To do - Your answer should be the full set of records, printed exactly as they stand.

___ Available data ___

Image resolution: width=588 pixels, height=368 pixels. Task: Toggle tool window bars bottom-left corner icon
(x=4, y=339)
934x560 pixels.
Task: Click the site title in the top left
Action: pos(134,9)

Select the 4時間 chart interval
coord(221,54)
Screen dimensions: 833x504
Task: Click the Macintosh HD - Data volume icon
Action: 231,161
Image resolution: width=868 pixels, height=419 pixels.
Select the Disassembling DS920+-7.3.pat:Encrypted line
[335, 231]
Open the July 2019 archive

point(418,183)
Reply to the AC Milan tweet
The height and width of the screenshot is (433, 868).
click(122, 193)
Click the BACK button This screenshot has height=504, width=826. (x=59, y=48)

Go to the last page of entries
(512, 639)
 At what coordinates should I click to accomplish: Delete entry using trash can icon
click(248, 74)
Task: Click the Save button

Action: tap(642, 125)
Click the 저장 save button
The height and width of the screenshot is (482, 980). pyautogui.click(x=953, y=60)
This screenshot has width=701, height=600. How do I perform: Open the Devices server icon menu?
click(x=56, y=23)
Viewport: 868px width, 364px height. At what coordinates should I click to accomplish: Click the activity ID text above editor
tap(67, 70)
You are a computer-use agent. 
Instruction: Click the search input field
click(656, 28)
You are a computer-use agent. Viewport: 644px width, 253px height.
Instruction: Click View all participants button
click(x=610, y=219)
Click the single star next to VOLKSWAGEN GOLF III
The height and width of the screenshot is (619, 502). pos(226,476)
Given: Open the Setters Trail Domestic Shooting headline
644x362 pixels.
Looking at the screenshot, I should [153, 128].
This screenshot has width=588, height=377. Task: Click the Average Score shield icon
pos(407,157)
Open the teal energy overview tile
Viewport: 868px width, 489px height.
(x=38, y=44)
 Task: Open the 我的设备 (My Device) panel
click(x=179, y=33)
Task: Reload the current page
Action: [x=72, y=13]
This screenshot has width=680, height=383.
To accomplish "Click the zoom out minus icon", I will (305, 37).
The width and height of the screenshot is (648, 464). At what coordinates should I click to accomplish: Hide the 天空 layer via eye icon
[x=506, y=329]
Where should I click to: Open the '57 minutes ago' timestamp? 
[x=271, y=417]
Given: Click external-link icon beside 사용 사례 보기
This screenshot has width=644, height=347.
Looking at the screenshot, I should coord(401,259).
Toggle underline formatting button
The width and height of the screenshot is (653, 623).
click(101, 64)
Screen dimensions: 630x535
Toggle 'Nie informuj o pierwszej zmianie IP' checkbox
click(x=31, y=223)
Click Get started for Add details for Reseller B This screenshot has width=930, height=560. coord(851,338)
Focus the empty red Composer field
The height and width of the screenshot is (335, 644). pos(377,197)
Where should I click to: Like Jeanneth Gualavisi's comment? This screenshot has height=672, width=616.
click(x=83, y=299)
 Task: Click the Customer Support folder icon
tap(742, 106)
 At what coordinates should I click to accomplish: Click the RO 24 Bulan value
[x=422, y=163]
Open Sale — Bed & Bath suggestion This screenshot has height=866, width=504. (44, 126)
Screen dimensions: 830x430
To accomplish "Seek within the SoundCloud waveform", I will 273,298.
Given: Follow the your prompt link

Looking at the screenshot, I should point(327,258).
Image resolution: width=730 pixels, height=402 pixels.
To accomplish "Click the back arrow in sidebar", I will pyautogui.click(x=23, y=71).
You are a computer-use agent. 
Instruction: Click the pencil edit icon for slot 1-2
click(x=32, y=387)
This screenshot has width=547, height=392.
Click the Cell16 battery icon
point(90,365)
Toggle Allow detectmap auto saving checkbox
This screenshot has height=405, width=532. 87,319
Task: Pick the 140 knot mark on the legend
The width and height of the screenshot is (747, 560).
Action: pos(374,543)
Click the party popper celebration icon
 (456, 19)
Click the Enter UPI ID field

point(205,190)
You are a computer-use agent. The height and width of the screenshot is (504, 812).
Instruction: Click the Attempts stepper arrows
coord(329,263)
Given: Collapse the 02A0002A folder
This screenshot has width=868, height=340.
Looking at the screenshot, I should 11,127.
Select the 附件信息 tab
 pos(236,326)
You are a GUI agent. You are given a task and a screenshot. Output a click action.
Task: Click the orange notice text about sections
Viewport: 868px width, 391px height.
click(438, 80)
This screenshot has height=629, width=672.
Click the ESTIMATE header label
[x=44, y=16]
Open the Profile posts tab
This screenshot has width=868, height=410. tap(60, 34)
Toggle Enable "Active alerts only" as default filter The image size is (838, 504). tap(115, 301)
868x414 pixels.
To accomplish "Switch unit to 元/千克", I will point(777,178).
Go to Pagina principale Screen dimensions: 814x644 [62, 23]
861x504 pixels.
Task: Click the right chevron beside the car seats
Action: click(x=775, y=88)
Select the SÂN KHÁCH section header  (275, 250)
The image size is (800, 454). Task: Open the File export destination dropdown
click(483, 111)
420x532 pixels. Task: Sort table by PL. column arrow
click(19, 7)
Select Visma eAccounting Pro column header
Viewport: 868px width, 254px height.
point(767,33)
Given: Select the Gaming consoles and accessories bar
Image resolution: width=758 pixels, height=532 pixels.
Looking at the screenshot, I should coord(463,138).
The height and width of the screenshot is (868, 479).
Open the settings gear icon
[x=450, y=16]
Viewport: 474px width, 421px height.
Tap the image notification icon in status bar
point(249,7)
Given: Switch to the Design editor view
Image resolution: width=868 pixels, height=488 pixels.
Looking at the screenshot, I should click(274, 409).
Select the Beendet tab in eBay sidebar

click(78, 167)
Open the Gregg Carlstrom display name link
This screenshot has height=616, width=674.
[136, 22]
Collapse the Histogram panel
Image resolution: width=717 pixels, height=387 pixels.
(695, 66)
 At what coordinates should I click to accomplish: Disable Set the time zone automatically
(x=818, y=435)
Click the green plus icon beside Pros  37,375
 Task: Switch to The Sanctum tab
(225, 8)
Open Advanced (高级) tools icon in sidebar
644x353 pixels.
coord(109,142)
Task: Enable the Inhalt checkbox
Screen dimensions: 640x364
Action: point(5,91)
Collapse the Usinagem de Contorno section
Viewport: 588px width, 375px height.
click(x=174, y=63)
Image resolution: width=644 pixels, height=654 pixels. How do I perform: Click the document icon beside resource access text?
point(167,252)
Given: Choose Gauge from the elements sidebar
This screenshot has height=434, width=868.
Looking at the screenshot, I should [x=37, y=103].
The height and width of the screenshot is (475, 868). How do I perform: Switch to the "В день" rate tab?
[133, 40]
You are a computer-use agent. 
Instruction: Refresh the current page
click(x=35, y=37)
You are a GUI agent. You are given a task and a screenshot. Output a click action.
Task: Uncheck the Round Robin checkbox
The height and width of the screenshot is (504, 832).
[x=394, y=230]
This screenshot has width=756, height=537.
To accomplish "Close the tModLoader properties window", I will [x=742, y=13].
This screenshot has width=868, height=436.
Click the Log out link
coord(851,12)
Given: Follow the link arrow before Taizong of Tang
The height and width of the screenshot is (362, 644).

___

Answer for the task -
Image resolution: width=588 pixels, height=368 pixels. Task: Toggle tool window bars bottom-left corner icon
(x=4, y=339)
934x560 pixels.
Task: Click the site title in the top left
Action: pos(134,9)

Select the 4時間 chart interval
coord(221,54)
Screen dimensions: 833x504
Task: Click the Macintosh HD - Data volume icon
Action: 231,161
Image resolution: width=868 pixels, height=419 pixels.
Select the Disassembling DS920+-7.3.pat:Encrypted line
[335, 231]
Open the July 2019 archive

point(418,183)
Reply to the AC Milan tweet
The height and width of the screenshot is (433, 868).
click(122, 193)
Click the BACK button This screenshot has height=504, width=826. (x=59, y=48)

Go to the last page of entries
(512, 639)
 At what coordinates should I click to accomplish: Delete entry using trash can icon
click(248, 74)
Task: Click the Save button

Action: tap(642, 125)
Click the 저장 save button
The height and width of the screenshot is (482, 980). pyautogui.click(x=953, y=60)
This screenshot has width=701, height=600. How do I perform: Open the Devices server icon menu?
click(x=56, y=23)
Viewport: 868px width, 364px height. At what coordinates should I click to accomplish: Click the activity ID text above editor
tap(67, 70)
You are a computer-use agent. 
Instruction: Click the search input field
click(656, 28)
You are a computer-use agent. Viewport: 644px width, 253px height.
Instruction: Click View all participants button
click(x=610, y=219)
Click the single star next to VOLKSWAGEN GOLF III
The height and width of the screenshot is (619, 502). pos(226,476)
Given: Open the Setters Trail Domestic Shooting headline
644x362 pixels.
Looking at the screenshot, I should [153, 128].
This screenshot has width=588, height=377. Task: Click the Average Score shield icon
pos(407,157)
Open the teal energy overview tile
Viewport: 868px width, 489px height.
(x=38, y=44)
 Task: Open the 我的设备 (My Device) panel
click(x=179, y=33)
Task: Reload the current page
Action: [x=72, y=13]
This screenshot has width=680, height=383.
To accomplish "Click the zoom out minus icon", I will (305, 37).
The width and height of the screenshot is (648, 464). At what coordinates should I click to accomplish: Hide the 天空 layer via eye icon
[x=506, y=329]
Where should I click to: Open the '57 minutes ago' timestamp? 
[x=271, y=417]
Given: Click external-link icon beside 사용 사례 보기
This screenshot has width=644, height=347.
Looking at the screenshot, I should coord(401,259).
Toggle underline formatting button
The width and height of the screenshot is (653, 623).
click(101, 64)
Screen dimensions: 630x535
Toggle 'Nie informuj o pierwszej zmianie IP' checkbox
click(x=31, y=223)
Click Get started for Add details for Reseller B This screenshot has width=930, height=560. coord(851,338)
Focus the empty red Composer field
The height and width of the screenshot is (335, 644). pos(377,197)
Where should I click to: Like Jeanneth Gualavisi's comment? This screenshot has height=672, width=616.
click(x=83, y=299)
 Task: Click the Customer Support folder icon
tap(742, 106)
 At what coordinates should I click to accomplish: Click the RO 24 Bulan value
[x=422, y=163]
Open Sale — Bed & Bath suggestion This screenshot has height=866, width=504. (44, 126)
Screen dimensions: 830x430
To accomplish "Seek within the SoundCloud waveform", I will 273,298.
Given: Follow the your prompt link

Looking at the screenshot, I should point(327,258).
Image resolution: width=730 pixels, height=402 pixels.
To accomplish "Click the back arrow in sidebar", I will pyautogui.click(x=23, y=71).
You are a computer-use agent. 
Instruction: Click the pencil edit icon for slot 1-2
click(x=32, y=387)
This screenshot has width=547, height=392.
Click the Cell16 battery icon
point(90,365)
Toggle Allow detectmap auto saving checkbox
This screenshot has height=405, width=532. 87,319
Task: Pick the 140 knot mark on the legend
The width and height of the screenshot is (747, 560).
Action: pos(374,543)
Click the party popper celebration icon
 (456, 19)
Click the Enter UPI ID field

point(205,190)
You are a computer-use agent. The height and width of the screenshot is (504, 812).
Instruction: Click the Attempts stepper arrows
coord(329,263)
Given: Collapse the 02A0002A folder
This screenshot has width=868, height=340.
Looking at the screenshot, I should 11,127.
Select the 附件信息 tab
 pos(236,326)
You are a GUI agent. You are given a task and a screenshot. Output a click action.
Task: Click the orange notice text about sections
Viewport: 868px width, 391px height.
click(438, 80)
This screenshot has height=629, width=672.
Click the ESTIMATE header label
[x=44, y=16]
Open the Profile posts tab
This screenshot has width=868, height=410. tap(60, 34)
Toggle Enable "Active alerts only" as default filter The image size is (838, 504). tap(115, 301)
868x414 pixels.
To accomplish "Switch unit to 元/千克", I will point(777,178).
Go to Pagina principale Screen dimensions: 814x644 [62, 23]
861x504 pixels.
Task: Click the right chevron beside the car seats
Action: click(x=775, y=88)
Select the SÂN KHÁCH section header  (275, 250)
The image size is (800, 454). Task: Open the File export destination dropdown
click(483, 111)
420x532 pixels. Task: Sort table by PL. column arrow
click(19, 7)
Select Visma eAccounting Pro column header
Viewport: 868px width, 254px height.
point(767,33)
Given: Select the Gaming consoles and accessories bar
Image resolution: width=758 pixels, height=532 pixels.
Looking at the screenshot, I should coord(463,138).
The height and width of the screenshot is (868, 479).
Open the settings gear icon
[x=450, y=16]
Viewport: 474px width, 421px height.
Tap the image notification icon in status bar
point(249,7)
Given: Switch to the Design editor view
Image resolution: width=868 pixels, height=488 pixels.
Looking at the screenshot, I should click(274, 409).
Select the Beendet tab in eBay sidebar

click(78, 167)
Open the Gregg Carlstrom display name link
This screenshot has height=616, width=674.
[136, 22]
Collapse the Histogram panel
Image resolution: width=717 pixels, height=387 pixels.
(695, 66)
 At what coordinates should I click to accomplish: Disable Set the time zone automatically
(x=818, y=435)
Click the green plus icon beside Pros  37,375
 Task: Switch to The Sanctum tab
(225, 8)
Open Advanced (高级) tools icon in sidebar
644x353 pixels.
coord(109,142)
Task: Enable the Inhalt checkbox
Screen dimensions: 640x364
Action: point(5,91)
Collapse the Usinagem de Contorno section
Viewport: 588px width, 375px height.
click(x=174, y=63)
Image resolution: width=644 pixels, height=654 pixels. How do I perform: Click the document icon beside resource access text?
point(167,252)
Given: Choose Gauge from the elements sidebar
This screenshot has height=434, width=868.
Looking at the screenshot, I should [x=37, y=103].
The height and width of the screenshot is (475, 868). How do I perform: Switch to the "В день" rate tab?
[133, 40]
You are a computer-use agent. 
Instruction: Refresh the current page
click(x=35, y=37)
You are a GUI agent. You are given a task and a screenshot. Output a click action.
Task: Uncheck the Round Robin checkbox
The height and width of the screenshot is (504, 832).
[x=394, y=230]
This screenshot has width=756, height=537.
To accomplish "Close the tModLoader properties window", I will [x=742, y=13].
This screenshot has width=868, height=436.
Click the Log out link
coord(851,12)
Given: Follow the link arrow before Taizong of Tang
The height and width of the screenshot is (362, 644).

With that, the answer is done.